One argument is that there would have been local violence between Northerners and Southerners over control and slavery, but that since the Western population was small the bloodshed would have likewise been reduced. A messy compromise might have emerged.
The counter-argument is that the cotton and tobacco barons of the South were desperate to control new,virgin land, (much of the southern agricultural land was becoming exhausted). They also feared the growing industrial north and wanted expansion then and there to prevent northerners getting there first. War was hard to prevent, although possible. As usual it was about money, but also about the perception of the US as being a slave owning society when everywhere else (e.g the British Empire among others) had abolished slavery a generation previously.
Several “real” issues, were at play, it seems to me. First, there had already been a “messy compromise” regarding slavery. It was built into the Constitution. Unless a major political movement was willing to revisit the issue, the compromises would have continued to be “messy,” incremental, and morally imperfect to be sure.
Second, the most “real” political debate in the years following the adoption of the Constitution, was not slavery it was the control and nature of wealth. And it is the chief subject in the voluminous correspondence and political writings of those early decades of the Republic.
A crucial aspect of that issue is reflected in the fact that during those early years Massachusetts and South Carolina, NY, PA, for example allied on commercial policies. Hamilton and Jefferson were the major protagonists, pitting commercial coastal wealth in trade, finance, banking and later manufacture, vs. rural agrarian wealth, i.e. land and agriculture.

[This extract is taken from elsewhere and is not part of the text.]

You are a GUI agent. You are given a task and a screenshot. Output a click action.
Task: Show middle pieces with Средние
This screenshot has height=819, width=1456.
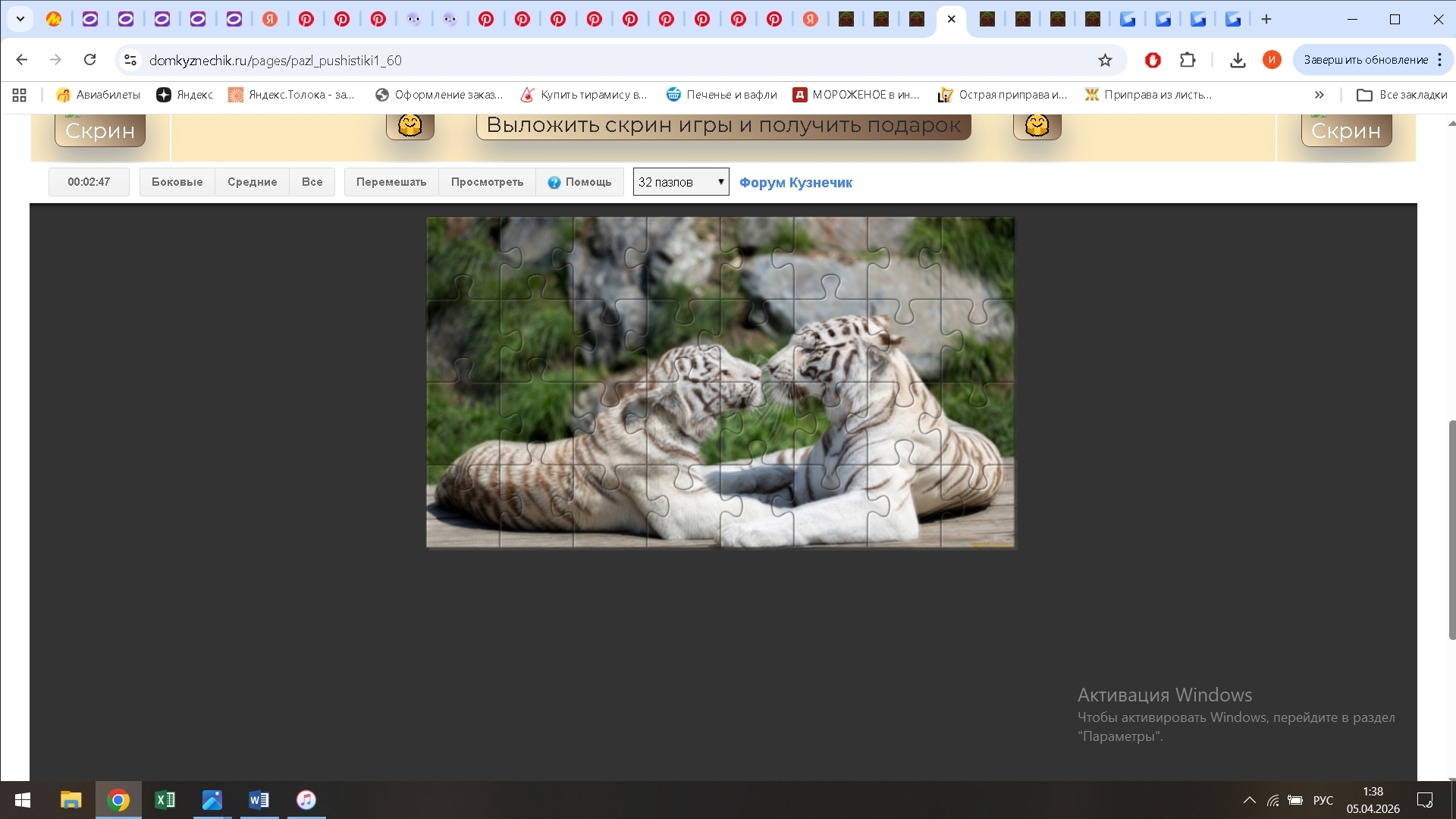point(252,182)

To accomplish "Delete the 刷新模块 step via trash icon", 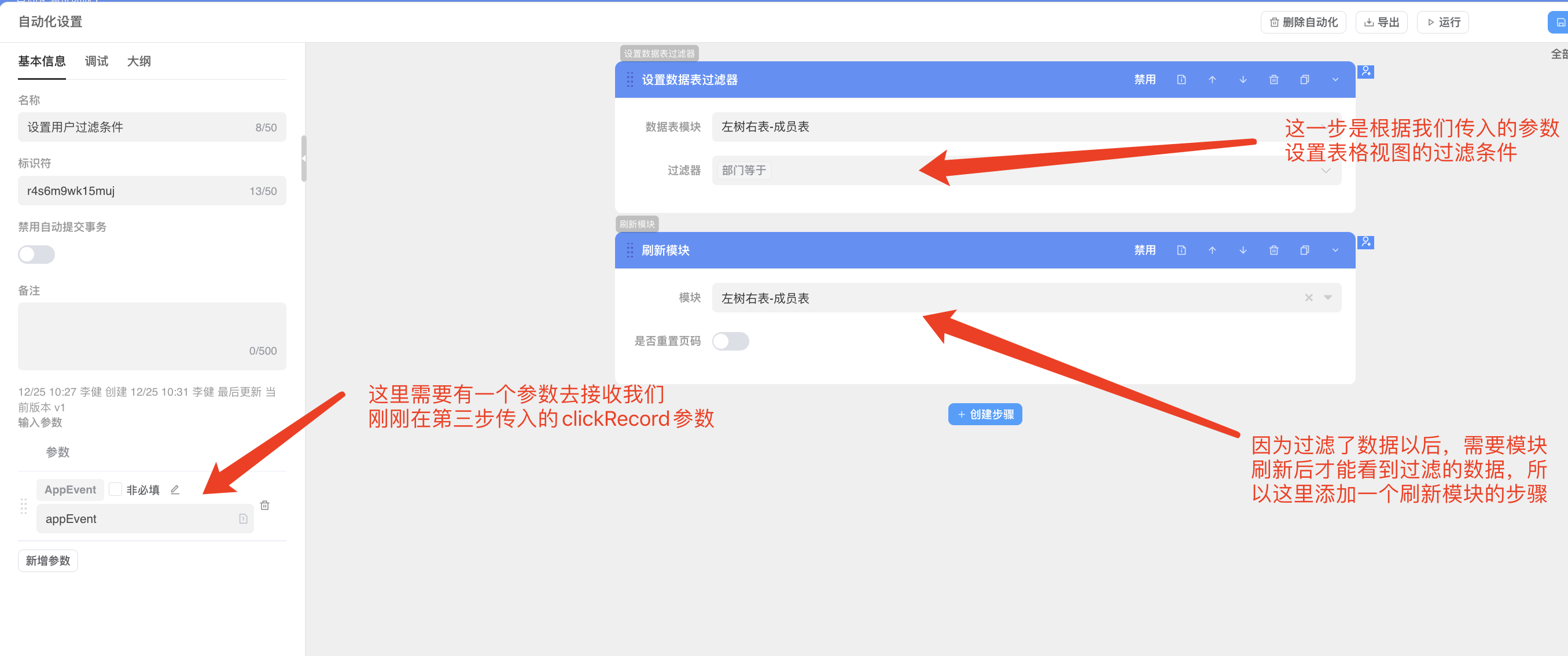I will pos(1275,250).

Davis himself gave the real reason for the South’s secession: “to escape majority rule.” The significance of the territories was who would control the Senate and, thus, federal policies. Jefferson Davis knew that the western territories were inhospitable to slavery, as did many politicians in the North and, indeed, it wasn’t until almost a century later that those areas were worth heavy investment to irrigate and develop.
When the radical Republicans in the 1850s framed the question in moral terms, Democratic politicians like Stephen Douglas suggested popular sovereignty as a viable solution. In effect, this acknowledged slavery as a moral evil but asked: “now what?” A truthful answer, as it turned out, was a to kill 600,00 men, a slaughter which took three times the number the U.S. lost in WWII. It also resulted in a century of Southern political domination in Congress after the removal of northern troops from the South in 1876. That is, Southern control of congressional committees well into the 20th century via seniority rooted in safe districts, the almost total vulnerability of African-Americans in the South after the Civil War, injustices which were not seriously addressed until the 1950s.
To have let the South go its way would have been an incremental solution, messy, long-developing — what happened in the century after the Civil War and 600,000 dead was also messy, long-developing, and a century of injustices. And we were the only nation to end slavery by a civil war.